Stroustrup wrote in The Design and Evolution of C++ that his aim was to make user-defined types usable wherever built-in types were. That meant that C++ had to allow global variables of class type, which means that their constructors would get called during program startup. Because early C++ didn't have constexpr functions, such constructor calls could never be constant expressions. And so, the static initialization order fiasco was born.

During the C++ standardization process, the question of the order in which to perform static initialization was a controversial topic. I think most people would agree that the ideal situation would be for every static variable to be initialized prior to its use. Unfortunately, that requires linker technology that didn't exist in those days (and probably still doesn't?). The initialization of a static variable can involve function calls, and those functions may be defined in another TU, which means you would need to perform whole-program analysis in order to successfully topologically sort the static variables in dependency order. It's worth noting that even if C++ could have been designed this way, it still wouldn't have completely prevented initialization order issues. Imagine if you had some library where a precondition of the use function was that the init function had been called at some point in the past. Then, if you have one static variable whose initializer calls init and another whose initializer calls use, then there's an order dependency that the compiler can't see.

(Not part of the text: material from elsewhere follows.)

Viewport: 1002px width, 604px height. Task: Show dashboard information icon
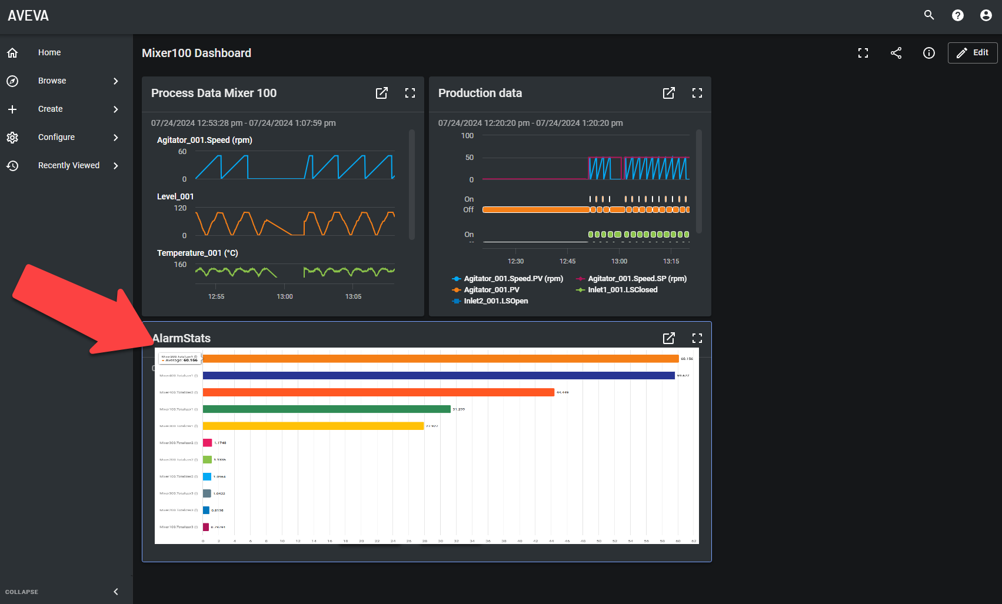(929, 53)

Ultimately, the limited initialization order guarantees that we got in C++98 were the best that we could get under the circumstances. With the benefit of unlimited hindsight, perhaps one could have protested that the standard wouldn't be complete without constexpr functions (and that static variables should be required to only have constant initialization).

Answer 2

The issue with initialization in C++ is that executable code is allowed to run before the main function, so it's not always clear in which order such code will run. This is necessary in C++ due to constructors for static objects.

C on the other hand does not allow code to be run outside of a function. Initializers for static objects must be constant expressions which can be calculated at compile time.

This means that an initializer such as static struct Foo x = { 0 }; is perfectly fine in C.

Answer 3

For objects with static (and thread) storage duration, C only states that they are initialized at some point before main() is called. C only allows them to be initialized to constant expressions. Whereas in C++, objects can have constructors and can be initialized to the result of a function.

If we peek "underneath the hood" of the "C runtime" (CRT) code that runs before main() is called, as far as variables go it will only initialize .data and .bss. From there it is ready to go. The equivalent C++ runtime is not that trivial, because it also launches constructor calls etc. Since no particular order is specified neither by the C++ standard nor the programmer, the CRT will just call them in some subjective order of appearance. If there are initialization order dependencies between objects at that point, everything will soon come crashing down.

C++ has also added additional complexity by defining static initialization as everything fitting into two sub-categories: constant initialization and zero-initialization. And then names everything else dynamic initialization (not to be confused with dynamic allocation). Dynamic initialization in turn comes with concepts of order of appearance, sequencing and so on.

Answer 4

In the context of how you want to zero-initialize your structure, there is no issue.

However, in the general case, the problem may occur in C code when opening .so libraries, AKA shared libraries. This is because shared libraries may include a .init code section that gets run when the library is loaded.

So, you have to imagine two shared libraries that refer to each other's data structures within their initialization routines.

Admittedly, this is outside the scope of the C language. However, it is relevant in the context of a linker when dealing with shared libraries.